His deeply inflammatory world-view involves that all-white “ethno state” perhaps outside the U.S., he says, where races are segregated. He claims there would be no forced deportations, though says it could result in a violent race war.
“I think the current paradigm we’re living under is going to lead to blood and tears,” Spencer said. “I don't know exactly what is going to happen but yes I do think that there is going to be a major crack up… predominantly on racial lines.”
You might ask why devote so much attention to what many consider a fringe hate group? It was Louis Brandeis a century ago who famously wrote “Publicity is justly commended as a remedy for social and industrial diseases. Sunlight is said to be the best of disinfectants.”
“[Spencer] is the head of the alt right … and quite frankly Mr. Trump ran a racially divisive campaign, so I think the media has an obligation to cover Richard Spencer,” said Southern Poverty Law Center’s President Richard Cohen.
Spencer’s organization, the National Policy Institute, is listed as a hate group by the SPLC for promoting far-right, white-nationalist views.

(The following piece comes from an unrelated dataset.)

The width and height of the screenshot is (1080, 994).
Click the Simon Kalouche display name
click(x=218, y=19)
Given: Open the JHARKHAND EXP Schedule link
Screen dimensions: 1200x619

“The term alt-right is really nothing more than a re-branding of white supremacy for the digital age,” said Cohen. “I don’t think anybody should be fooled by what it is at its core and that is white supremacy.”

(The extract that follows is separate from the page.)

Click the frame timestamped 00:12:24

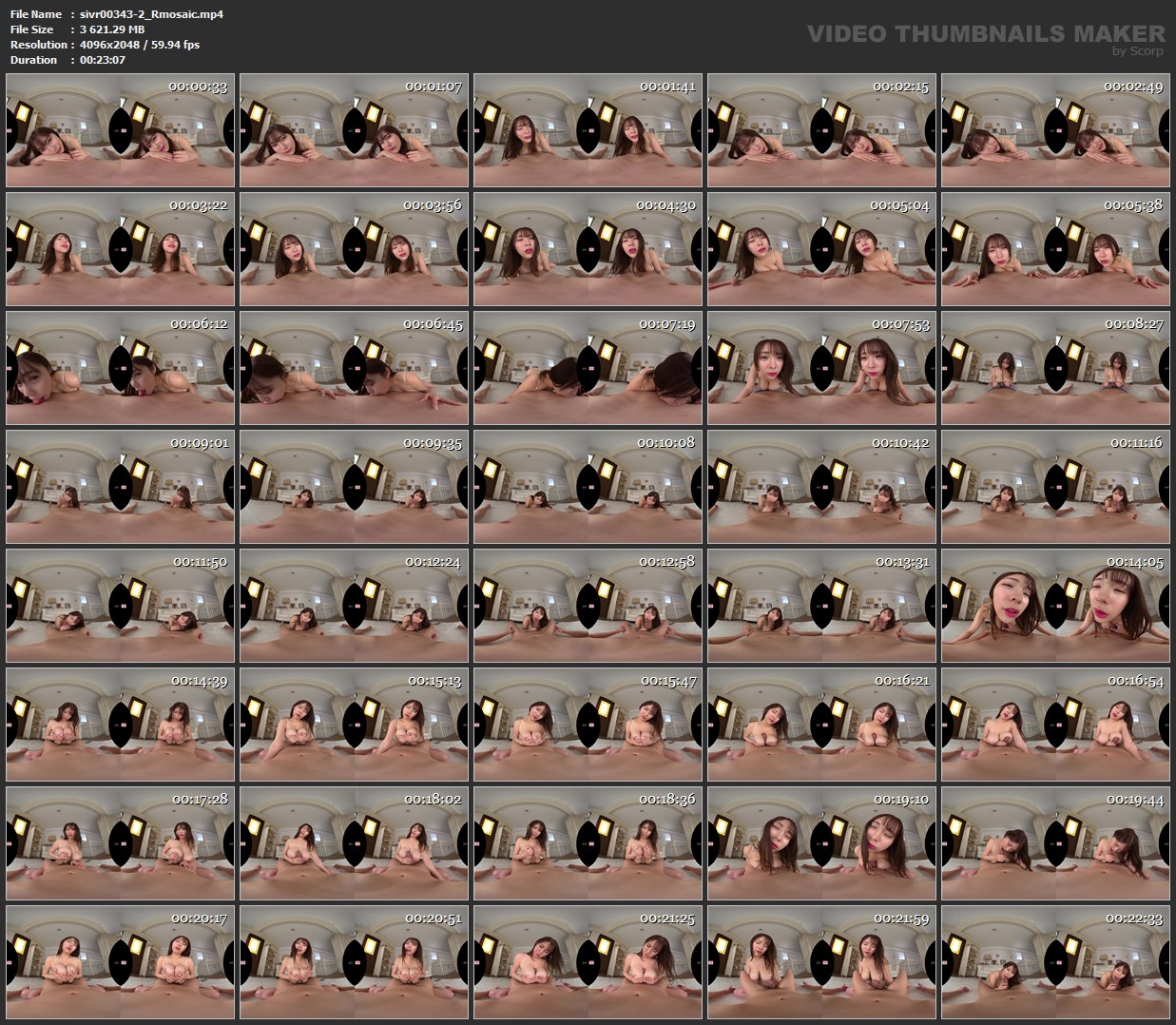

The Texas A&M campus held a diverse yet unified presence of thousands of people demonstrating their opposition to his views by attending competing events: a rowdy protest, a silent protest and a concert at the football stadium next door celebrating diversity.
Texas A&M, in keeping with Justice Brandeis’ prescription, decided not to ban him, citing freedom of speech. The university had not invited Spencer to speak on Tuesday, but a room was booked on campus by a former student.
University President Michael Young spoke at the Aggie’s football stadium unity rally and said, “I believe we live in a world where differences actually makes us stronger.”
Rather than keep quiet about Spencer’s visit, the university managed to turn it into a teachable moment -- allowing Spencer’s freedom of speech, while supporting protesters' freedoms of expression as well.
While Spencer is undeterred by the protests, his Nazi saluting followers were notably absent. In the end, the overwhelming majority of the few hundred people who did show up to hear him speak were there in protest.
Tensions erupted during Spencer’s speech several times. He fat-shamed a female protester dressed as a clown for effect and spewed insults at a man who stood patiently in line to ask a question, even before he had a chance to ask his question.
“You’re a coward. You can’t beat the ---- out of anything,” he said. “You need to go to the gym."
His tone reminded me of an exchange Spencer and I had during our long conversation when he laughingly dismissed values like compassion, diversity, even freedom as “weak” or “lame.” I pointed out that these are bedrock principles of our country, “diversity, inclusion, Lady Liberty bring us your huddled masses."
“I would keep Lady Liberty. I think that’s a beautiful statue," he said, laughing. "I would tear down that stupid horrible poem about 'Send us your worst! Send us your ugliest, your stupidest. Let them wash up on our shores!'"
Tensions ran high just outside as Spencer spoke, police in riot gear wound up pushing people out of the building where he was talking.
But in the end, it was the anti-hate folks who showed up at the Kyle Stadium -- including a multi-cultural group of students and anti-hate groups – that sent a far more powerful message of tolerance and diversity to drown out what they considered the repugnant and unwelcome din next door.